Ensuite je me lançai dans une longue explication de mes recherches, après un détour pédagogique par les arts plastiques (tous les historiens et critiques d’art ne sont pas peintres). Il m’a fallu admettre que je ne m’intéressais pas trop à la musique “moderne” (enfin, scientifiquement parlant, j’avais dû mentir et m’inventer une passion pour la pop turque, tel que je me connais) au profit de la musique du XIX esiècle, occidentale et orientale ; le nom de Franz Liszt lui était familier, celui de Haci Emin Effendi ne lui disait absolument rien, sans doute parce que je le prononçais affreusement. J’avais dû faire le malin en lui parlant de mon enquête (que je trouvais passionnante, haletante, même) à propos du piano de Liszt, ce fameux piano “à queue, grand modèle la, mi, la , à sept octaves et trois cordes, mécanique à double échappement Érard, avec tous les perfectionnements, en acajou, etc.” sur lequel il avait joué devant le sultan en 1847.

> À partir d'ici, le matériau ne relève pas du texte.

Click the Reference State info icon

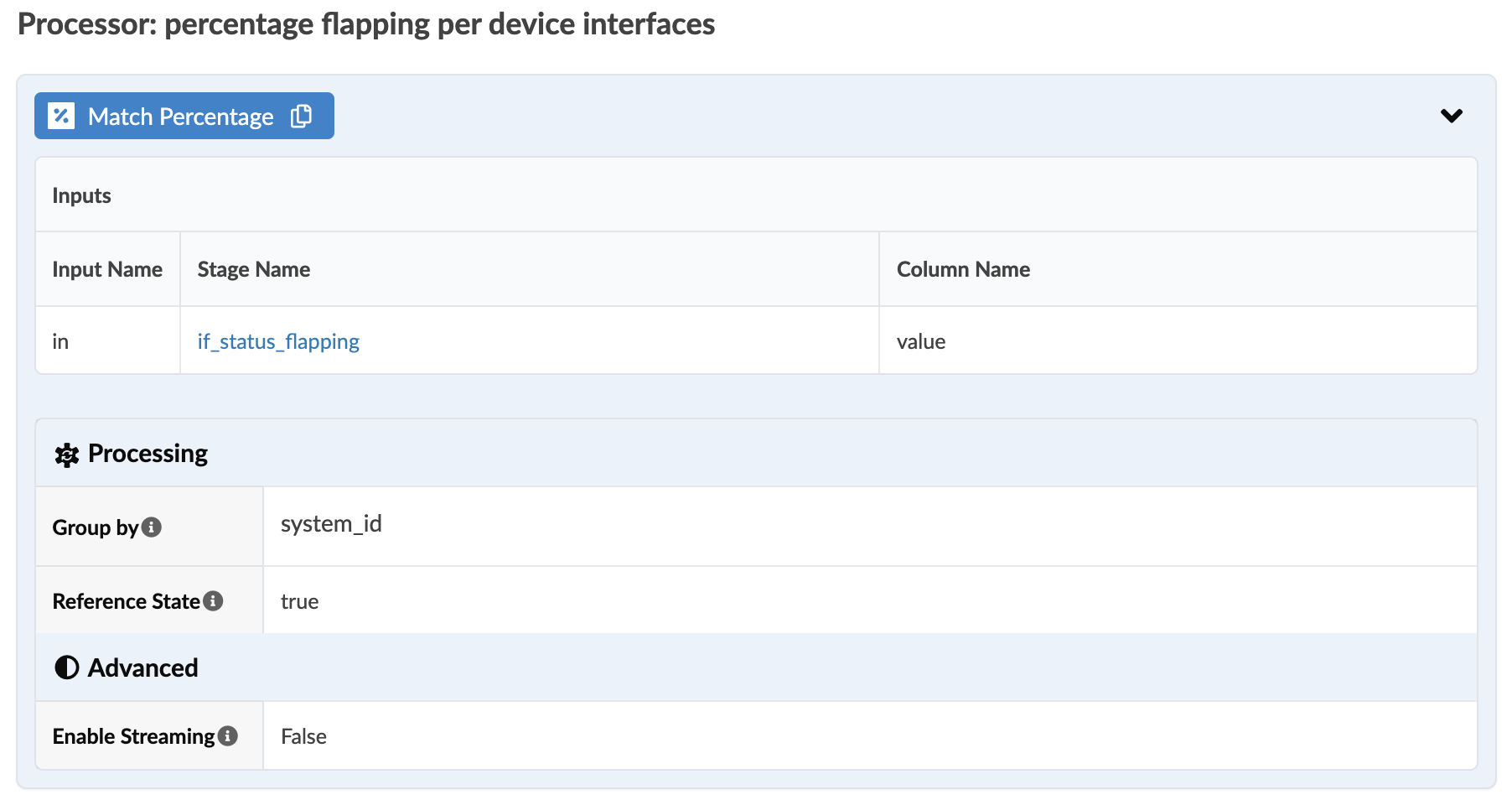point(214,601)
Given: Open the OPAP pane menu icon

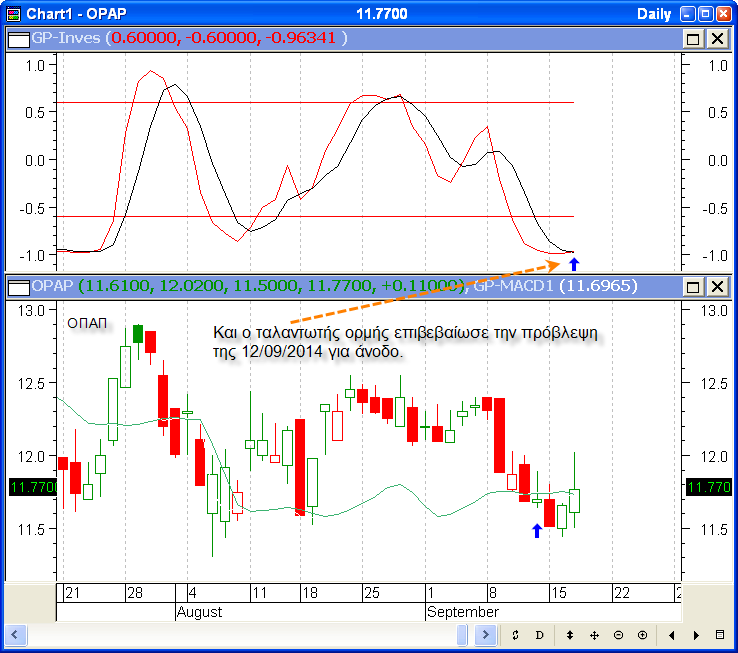Looking at the screenshot, I should (17, 287).
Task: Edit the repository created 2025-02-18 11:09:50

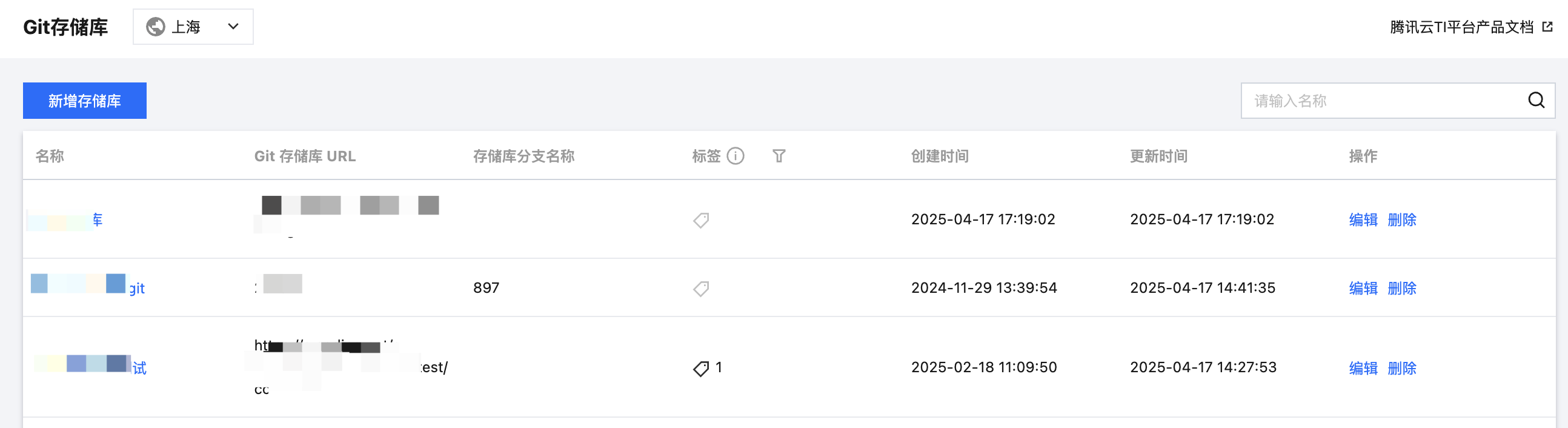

Entretemps les autres convives s’étaient assis à leur tour, avaient repris des bières et Faugier, alors qu’il avait jusqu’ici prêté plutôt attention à une autre, a jeté son dévolu sur la jeune femme à qui je racontais péniblement, en anglais (ce qui est toujours laborieux, comment dit-on acajou, par exemple, Mahagoni comme en allemand ?), mes grandes petites affaires : en un clin d’œil et en turc, il l’a fait rire aux éclats, à mes dépens je suppose ; puis, toujours dans la même langue, ils ont parlé musique, enfin je crois, je comprenais Guns N’ Roses, Pixies, Nirvana, puis ils sont partis danser ; j’ai contemplé un long moment le Bosphore qui brillait à la fenêtre, et le cul de la fille turque qui ondulait presque sous mes yeux, alors qu’elle se déhanchait face à ce bellâtre content de lui de Faugier — il vaut mieux en rire, mais j’avais été plutôt vexé, à l’époque.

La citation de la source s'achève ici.